D’autant que les deux stars du soir finissent par se prendre au jeu. Démarrant chacun de son côté, ils se rapprochent au fil du concert. Il faut les voir par exemple se chauffer l’un l’autre, reprenant, acapella, un bout du freestyle Couvre-feu de 2016. Nostalgie ? Il y a sans doute un peu de ça. C’est que les choses vont vite dans le business de la musique – celui du rap en particulier. Et alors que la scène francophone semble avoir du mal à renouveler ses têtes d’affiche, voir Ninho, Niska et leurs fans replonger en arrière s’avère, étrangement, assez électrisant. Par exemple quand ils partent en vrille sur Matuidi Charo (quand le PSG n’était pas encore champion d’Europe). Mais aussi sur RR 9.1 (quand Koba Lad n’était pas encore condamné à de la prison ferme) ou 6.3 (quand Naps n’était pas accusé de viol)…      
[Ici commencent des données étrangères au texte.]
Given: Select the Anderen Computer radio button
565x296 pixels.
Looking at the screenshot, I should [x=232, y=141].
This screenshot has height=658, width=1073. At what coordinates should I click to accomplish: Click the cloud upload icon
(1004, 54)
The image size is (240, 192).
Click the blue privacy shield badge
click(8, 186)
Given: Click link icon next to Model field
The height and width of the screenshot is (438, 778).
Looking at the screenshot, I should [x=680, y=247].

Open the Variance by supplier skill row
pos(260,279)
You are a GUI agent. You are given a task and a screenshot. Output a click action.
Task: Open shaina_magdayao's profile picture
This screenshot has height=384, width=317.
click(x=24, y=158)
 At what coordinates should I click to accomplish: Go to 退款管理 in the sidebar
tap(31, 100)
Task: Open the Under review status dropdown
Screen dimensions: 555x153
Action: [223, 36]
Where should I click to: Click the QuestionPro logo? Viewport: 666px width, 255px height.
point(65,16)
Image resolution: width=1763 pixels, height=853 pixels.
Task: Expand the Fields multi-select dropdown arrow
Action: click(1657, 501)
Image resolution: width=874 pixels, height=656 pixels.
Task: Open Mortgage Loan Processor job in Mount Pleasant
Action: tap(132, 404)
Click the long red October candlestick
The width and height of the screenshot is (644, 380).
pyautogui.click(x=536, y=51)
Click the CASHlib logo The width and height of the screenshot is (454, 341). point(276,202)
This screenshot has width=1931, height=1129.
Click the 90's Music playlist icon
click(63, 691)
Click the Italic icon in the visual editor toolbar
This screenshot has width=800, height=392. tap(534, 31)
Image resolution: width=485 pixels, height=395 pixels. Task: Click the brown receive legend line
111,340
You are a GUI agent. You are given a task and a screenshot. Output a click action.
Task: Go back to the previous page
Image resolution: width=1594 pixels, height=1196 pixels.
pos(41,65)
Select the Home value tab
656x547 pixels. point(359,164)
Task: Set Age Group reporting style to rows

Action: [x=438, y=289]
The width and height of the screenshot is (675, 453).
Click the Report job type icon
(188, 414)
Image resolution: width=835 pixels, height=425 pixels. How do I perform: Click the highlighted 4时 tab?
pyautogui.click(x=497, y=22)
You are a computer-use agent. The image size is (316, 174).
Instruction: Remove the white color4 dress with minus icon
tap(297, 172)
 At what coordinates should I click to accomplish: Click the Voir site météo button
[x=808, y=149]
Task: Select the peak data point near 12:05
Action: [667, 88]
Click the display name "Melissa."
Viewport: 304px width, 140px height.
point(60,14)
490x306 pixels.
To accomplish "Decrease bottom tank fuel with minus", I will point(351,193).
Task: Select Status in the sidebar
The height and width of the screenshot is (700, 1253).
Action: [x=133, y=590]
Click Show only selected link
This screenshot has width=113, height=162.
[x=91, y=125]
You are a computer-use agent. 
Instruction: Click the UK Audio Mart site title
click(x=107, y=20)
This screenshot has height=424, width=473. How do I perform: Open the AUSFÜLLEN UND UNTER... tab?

Certes, les deux têtes d’affiche ne sont pas uniquement tournées vers le passé. Ninho et Niska démontrent aussi qu’ils sont toujours capables de toucher la cible – un titre comme Boucherie -, ou de raccrocher à la jeune génération – Canon de La Mano 1.9. Mais, samedi soir, ils ont surtout ravivé la flamme de la décennie 2010. Ces fameuses « années-là », temps béni où le rap enchaînait les triomphes, terre musicale de tous les possibles.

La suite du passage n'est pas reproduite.